# [Data entries]
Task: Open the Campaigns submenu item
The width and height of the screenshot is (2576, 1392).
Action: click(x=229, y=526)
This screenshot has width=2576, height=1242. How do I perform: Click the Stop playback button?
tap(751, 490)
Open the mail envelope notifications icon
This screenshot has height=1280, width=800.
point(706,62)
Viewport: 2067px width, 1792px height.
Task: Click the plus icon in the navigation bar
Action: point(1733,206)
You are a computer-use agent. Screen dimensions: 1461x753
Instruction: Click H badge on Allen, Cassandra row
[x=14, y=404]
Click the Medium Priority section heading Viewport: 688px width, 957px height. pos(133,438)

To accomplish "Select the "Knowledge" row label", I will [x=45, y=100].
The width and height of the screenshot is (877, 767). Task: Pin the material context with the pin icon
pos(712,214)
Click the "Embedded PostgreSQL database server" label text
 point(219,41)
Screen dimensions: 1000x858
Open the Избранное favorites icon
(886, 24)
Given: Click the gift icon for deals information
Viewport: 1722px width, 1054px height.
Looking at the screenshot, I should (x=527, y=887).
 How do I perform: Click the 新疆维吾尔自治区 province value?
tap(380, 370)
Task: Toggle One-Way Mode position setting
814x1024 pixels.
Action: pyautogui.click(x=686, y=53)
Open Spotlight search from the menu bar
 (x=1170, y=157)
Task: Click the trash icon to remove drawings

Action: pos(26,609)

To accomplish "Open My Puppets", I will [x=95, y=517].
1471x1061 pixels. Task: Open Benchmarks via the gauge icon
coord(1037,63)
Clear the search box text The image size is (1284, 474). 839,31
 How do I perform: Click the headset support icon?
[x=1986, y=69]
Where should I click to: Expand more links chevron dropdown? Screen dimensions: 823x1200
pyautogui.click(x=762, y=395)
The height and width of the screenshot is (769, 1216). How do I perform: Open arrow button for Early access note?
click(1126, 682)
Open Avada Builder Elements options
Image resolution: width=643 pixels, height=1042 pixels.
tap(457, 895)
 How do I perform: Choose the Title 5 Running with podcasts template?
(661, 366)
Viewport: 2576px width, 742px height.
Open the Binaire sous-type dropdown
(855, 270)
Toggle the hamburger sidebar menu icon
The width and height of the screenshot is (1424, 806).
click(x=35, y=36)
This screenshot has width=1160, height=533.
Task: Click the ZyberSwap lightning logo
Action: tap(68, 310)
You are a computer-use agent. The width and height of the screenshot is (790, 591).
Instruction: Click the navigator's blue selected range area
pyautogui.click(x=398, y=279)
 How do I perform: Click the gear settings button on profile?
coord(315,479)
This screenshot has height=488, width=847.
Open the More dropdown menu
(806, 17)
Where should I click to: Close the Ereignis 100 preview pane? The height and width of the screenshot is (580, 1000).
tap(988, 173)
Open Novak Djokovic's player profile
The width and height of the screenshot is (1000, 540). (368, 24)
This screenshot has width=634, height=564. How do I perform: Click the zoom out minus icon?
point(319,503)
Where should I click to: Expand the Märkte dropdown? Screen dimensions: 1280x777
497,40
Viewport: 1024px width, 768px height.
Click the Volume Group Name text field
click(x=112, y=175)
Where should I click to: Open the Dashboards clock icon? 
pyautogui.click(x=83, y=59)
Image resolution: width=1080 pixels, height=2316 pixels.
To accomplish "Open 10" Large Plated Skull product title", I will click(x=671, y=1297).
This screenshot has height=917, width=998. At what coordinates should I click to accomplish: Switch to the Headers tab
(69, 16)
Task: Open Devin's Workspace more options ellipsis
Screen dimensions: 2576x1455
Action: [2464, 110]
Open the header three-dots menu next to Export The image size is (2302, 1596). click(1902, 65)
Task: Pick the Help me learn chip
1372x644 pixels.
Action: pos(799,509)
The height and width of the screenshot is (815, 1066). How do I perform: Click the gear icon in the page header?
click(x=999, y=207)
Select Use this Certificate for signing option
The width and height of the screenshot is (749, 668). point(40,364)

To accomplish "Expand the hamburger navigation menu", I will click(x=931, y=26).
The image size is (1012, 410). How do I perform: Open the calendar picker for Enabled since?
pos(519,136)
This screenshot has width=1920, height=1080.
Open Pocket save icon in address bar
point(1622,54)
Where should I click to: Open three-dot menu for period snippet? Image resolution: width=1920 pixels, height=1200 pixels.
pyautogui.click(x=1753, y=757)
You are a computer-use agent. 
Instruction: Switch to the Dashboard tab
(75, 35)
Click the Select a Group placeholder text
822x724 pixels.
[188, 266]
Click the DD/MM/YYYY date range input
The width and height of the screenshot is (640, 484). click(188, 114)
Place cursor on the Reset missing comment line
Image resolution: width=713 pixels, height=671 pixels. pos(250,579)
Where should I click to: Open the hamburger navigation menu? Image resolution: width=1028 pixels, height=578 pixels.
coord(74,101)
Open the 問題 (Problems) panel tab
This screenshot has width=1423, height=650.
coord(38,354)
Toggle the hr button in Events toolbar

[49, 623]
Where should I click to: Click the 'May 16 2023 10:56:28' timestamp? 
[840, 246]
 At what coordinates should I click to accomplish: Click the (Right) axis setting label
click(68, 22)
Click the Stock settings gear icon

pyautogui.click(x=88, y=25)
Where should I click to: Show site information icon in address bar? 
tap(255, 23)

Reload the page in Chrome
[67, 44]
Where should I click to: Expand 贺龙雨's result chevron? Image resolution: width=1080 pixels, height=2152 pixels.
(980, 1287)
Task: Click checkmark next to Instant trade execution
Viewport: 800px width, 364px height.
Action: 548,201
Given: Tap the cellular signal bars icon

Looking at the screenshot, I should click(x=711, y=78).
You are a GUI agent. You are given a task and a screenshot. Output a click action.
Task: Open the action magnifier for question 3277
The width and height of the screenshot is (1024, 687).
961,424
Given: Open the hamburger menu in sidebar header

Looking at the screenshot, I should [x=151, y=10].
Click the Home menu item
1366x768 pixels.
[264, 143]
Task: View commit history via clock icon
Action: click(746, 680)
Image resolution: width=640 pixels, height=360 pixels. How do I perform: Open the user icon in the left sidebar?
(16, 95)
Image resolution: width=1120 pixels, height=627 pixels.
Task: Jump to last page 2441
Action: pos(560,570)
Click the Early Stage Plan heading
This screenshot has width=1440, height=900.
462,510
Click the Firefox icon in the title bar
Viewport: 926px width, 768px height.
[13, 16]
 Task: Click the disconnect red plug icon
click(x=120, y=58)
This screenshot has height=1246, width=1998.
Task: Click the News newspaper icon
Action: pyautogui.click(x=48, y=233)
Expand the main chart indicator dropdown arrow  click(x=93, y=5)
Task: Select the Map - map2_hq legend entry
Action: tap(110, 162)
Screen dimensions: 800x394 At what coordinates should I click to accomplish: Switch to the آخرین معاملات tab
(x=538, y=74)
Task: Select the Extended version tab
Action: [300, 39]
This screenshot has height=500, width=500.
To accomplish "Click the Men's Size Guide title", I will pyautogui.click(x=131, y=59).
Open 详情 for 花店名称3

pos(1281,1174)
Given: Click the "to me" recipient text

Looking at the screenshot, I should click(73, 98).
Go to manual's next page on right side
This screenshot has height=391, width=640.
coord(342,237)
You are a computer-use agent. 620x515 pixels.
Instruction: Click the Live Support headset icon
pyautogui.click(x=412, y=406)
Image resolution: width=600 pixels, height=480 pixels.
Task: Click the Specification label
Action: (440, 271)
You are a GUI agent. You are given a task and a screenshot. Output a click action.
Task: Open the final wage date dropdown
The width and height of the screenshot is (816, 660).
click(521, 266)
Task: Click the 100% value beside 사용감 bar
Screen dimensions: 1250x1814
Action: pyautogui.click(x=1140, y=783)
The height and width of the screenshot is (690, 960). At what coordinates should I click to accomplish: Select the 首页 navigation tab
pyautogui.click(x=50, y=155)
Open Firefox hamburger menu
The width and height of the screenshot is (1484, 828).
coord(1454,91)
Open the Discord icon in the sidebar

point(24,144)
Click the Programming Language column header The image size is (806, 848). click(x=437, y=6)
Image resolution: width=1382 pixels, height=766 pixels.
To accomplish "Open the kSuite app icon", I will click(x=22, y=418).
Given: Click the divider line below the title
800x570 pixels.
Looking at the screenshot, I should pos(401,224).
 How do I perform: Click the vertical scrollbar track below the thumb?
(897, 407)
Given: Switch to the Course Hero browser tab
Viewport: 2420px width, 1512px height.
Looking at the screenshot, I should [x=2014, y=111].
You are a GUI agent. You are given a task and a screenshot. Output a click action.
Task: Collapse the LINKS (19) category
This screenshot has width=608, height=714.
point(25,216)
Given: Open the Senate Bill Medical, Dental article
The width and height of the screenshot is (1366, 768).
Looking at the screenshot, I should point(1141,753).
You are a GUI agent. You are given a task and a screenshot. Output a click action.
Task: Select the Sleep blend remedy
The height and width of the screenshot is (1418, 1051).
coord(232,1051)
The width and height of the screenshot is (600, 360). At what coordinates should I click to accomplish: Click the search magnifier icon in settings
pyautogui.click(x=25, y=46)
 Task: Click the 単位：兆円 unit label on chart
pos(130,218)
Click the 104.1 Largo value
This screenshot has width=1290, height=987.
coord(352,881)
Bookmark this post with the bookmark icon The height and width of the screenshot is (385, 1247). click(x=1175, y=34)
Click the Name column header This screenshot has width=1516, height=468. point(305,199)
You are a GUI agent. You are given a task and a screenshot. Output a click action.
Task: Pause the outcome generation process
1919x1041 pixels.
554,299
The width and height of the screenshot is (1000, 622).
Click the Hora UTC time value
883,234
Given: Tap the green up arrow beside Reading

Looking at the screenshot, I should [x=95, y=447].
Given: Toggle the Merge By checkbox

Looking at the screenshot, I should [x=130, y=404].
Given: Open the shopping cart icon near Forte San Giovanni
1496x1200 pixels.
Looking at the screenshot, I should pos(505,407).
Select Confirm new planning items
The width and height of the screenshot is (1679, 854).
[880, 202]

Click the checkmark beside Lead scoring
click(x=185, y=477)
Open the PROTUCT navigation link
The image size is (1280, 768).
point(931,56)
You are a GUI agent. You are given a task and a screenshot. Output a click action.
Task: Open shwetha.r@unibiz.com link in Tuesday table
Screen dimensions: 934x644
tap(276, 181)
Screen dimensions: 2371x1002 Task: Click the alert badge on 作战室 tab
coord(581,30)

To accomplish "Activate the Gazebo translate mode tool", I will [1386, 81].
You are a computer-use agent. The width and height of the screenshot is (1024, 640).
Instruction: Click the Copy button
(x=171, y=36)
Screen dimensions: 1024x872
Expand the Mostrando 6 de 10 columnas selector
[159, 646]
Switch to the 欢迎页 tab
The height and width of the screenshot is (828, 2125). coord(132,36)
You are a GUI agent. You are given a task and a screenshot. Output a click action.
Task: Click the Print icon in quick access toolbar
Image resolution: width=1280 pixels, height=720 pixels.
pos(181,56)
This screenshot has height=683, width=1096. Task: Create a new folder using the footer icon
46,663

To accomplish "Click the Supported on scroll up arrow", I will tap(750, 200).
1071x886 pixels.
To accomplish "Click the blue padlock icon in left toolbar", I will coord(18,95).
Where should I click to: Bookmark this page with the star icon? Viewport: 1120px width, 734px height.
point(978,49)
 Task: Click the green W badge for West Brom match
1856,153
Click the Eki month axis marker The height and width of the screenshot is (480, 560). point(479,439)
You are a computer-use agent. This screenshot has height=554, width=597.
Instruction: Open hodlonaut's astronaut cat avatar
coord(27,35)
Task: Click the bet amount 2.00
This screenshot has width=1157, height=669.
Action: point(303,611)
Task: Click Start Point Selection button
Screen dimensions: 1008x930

# [What to produce]
Reproduce the lines above word for word, beginning with the very first one and continuing through the line with "Action: point(1733,206)".

# [Task result]
Task: Open the Campaigns submenu item
The width and height of the screenshot is (2576, 1392).
Action: click(x=229, y=526)
This screenshot has width=2576, height=1242. How do I perform: Click the Stop playback button?
tap(751, 490)
Open the mail envelope notifications icon
This screenshot has height=1280, width=800.
point(706,62)
Viewport: 2067px width, 1792px height.
Task: Click the plus icon in the navigation bar
Action: point(1733,206)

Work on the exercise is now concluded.